*** Source document

Re: Config for new clients (and server)

Sriram Subramanian Mon, 10 Feb 2014 14:18:48 -0800

+1 on Jun's suggestion.

On 2/10/14 2:01 PM, "Jun Rao" <jun...@gmail.com> wrote:


>I actually prefer to see those at INFO level. The reason is that the
>config
>system in an application can be complex. Some configs can be overridden in
>different layers and it may not be easy to determine what the final
>binding
>value is. The logging in Kafka will serve as the source of truth.
>
>For reference, ZK client logs all overridden values during initialization.
>It's a one time thing during starting up, so shouldn't add much noise.
>It's
>very useful for debugging subtle config issues.
>
>Exposing final configs programmatically is potentially useful. If we don't
>want to log overridden values out of box, an app can achieve the same
>thing
>using the programming api. The only missing thing is that we won't know
>those unused property keys, which is probably less important than seeing
>the overridden values.
>
>Thanks,
>
>Jun
>
>
>On Mon, Feb 10, 2014 at 10:15 AM, Jay Kreps <jay.kr...@gmail.com> wrote:
>
>> Hey Jun,
>>
>> I think that is reasonable but would object to having it be debug
>>logging?
>> I think logging out a bunch of noise during normal operation in a client
>> library is pretty ugly. Also, is there value in exposing the final
>>configs
>> programmatically?
>>
>> -Jay
>>
>>
>>
>> On Sun, Feb 9, 2014 at 9:23 PM, Jun Rao <jun...@gmail.com> wrote:
>>
>> > +1 on the new config. Just one comment. Currently, when initiating a
>> config
>> > (e.g. ProducerConfig), we log those overridden property values and
>>unused
>> > property keys (likely due to mis-spelling). This has been very useful
>>for
>> > config verification. It would be good to add similar support in the
>>new
>> > config.
>> >
>> > Thanks,
>> >
>> > Jun
>> >
>> >
>> > On Tue, Feb 4, 2014 at 9:34 AM, Jay Kreps <jay.kr...@gmail.com> wrote:
>> >
>> > > We touched on this a bit in previous discussions, but I wanted to
>>draw
>> > out
>> > > the approach to config specifically as an item of discussion.
>> > >
>> > > The new producer and consumer use a similar key-value config
>>approach
>> as
>> > > the existing scala clients but have different implementation code to
>> help
>> > > define these configs. The plan is to use the same approach on the
>> server,
>> > > once the new clients are complete; so if we agree on this approach
>>it
>> > will
>> > > be the new default across the board.

******
*** Data listing

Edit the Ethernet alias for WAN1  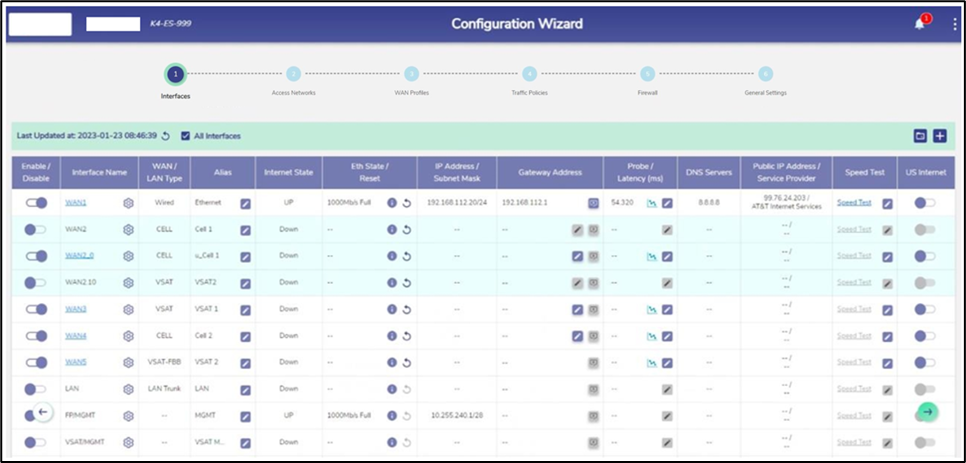245,203
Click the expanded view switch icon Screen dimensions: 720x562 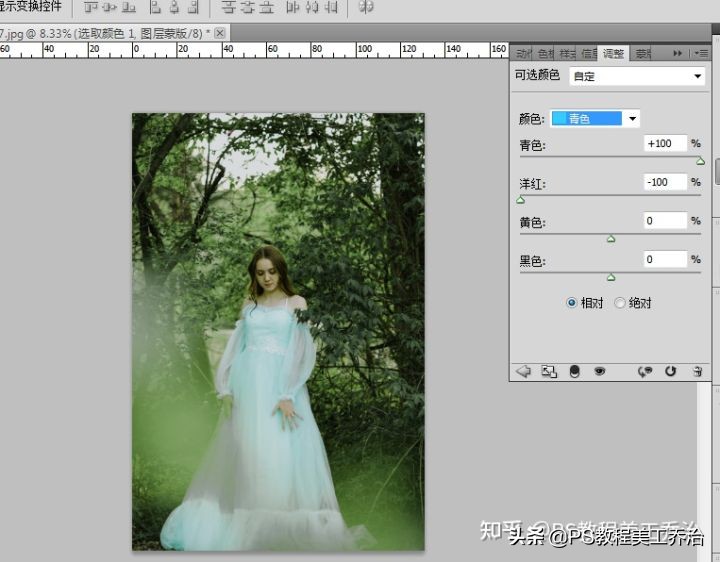coord(548,371)
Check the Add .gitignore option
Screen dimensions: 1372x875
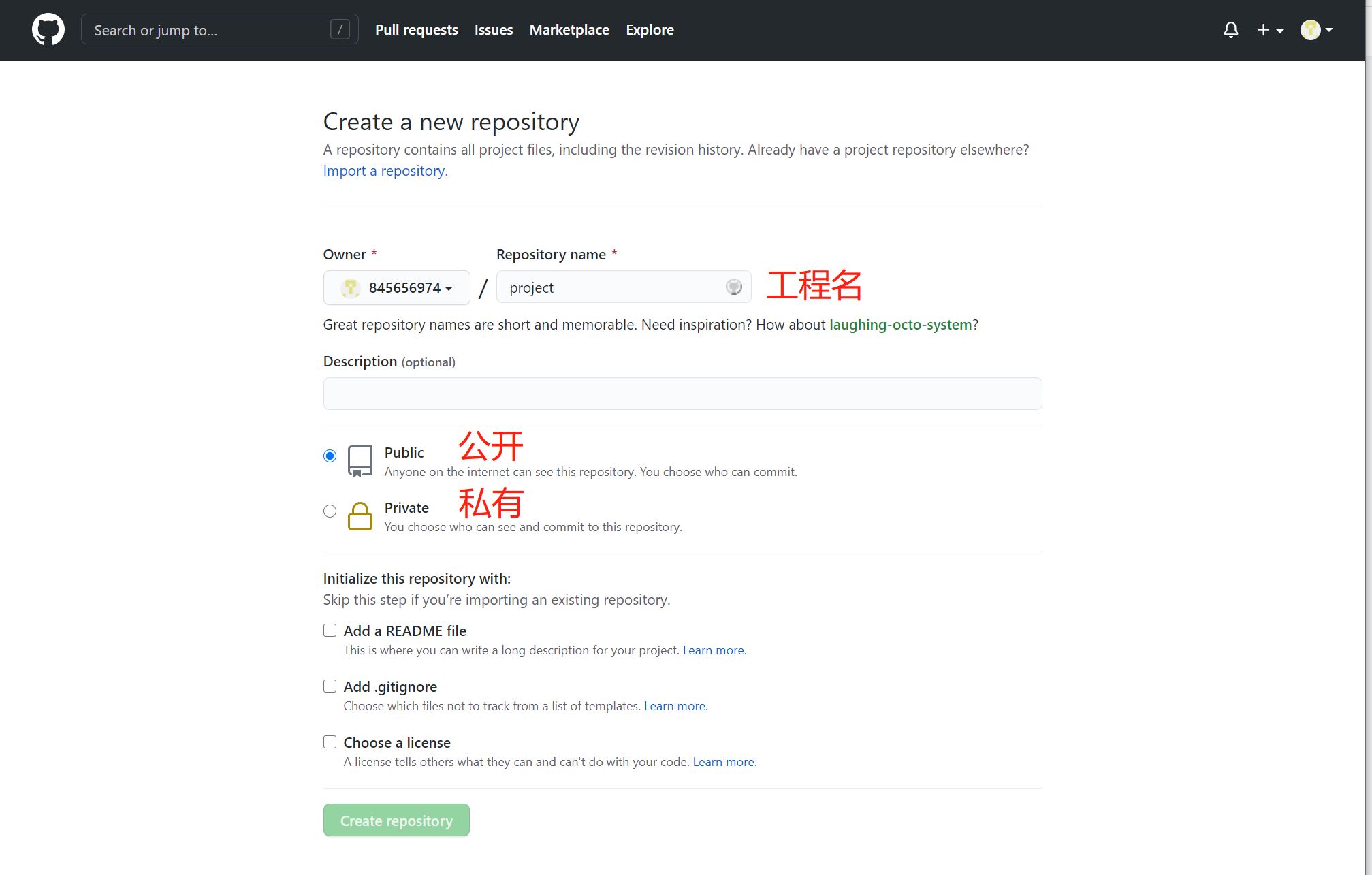click(330, 686)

******

• **To do**:
Please rewrite the Kafka config thread starting at the words "Sriram Subramanian Mon, 10" and stopping after "source of truth.", with "WARN" in place of "INFO". The records come from an unrelated source.

• **Result for this exercise**:
Sriram Subramanian Mon, 10 Feb 2014 14:18:48 -0800

+1 on Jun's suggestion.

On 2/10/14 2:01 PM, "Jun Rao" <jun...@gmail.com> wrote:


>I actually prefer to see those at WARN level. The reason is that the
>config
>system in an application can be complex. Some configs can be overridden in
>different layers and it may not be easy to determine what the final
>binding
>value is. The logging in Kafka will serve as the source of truth.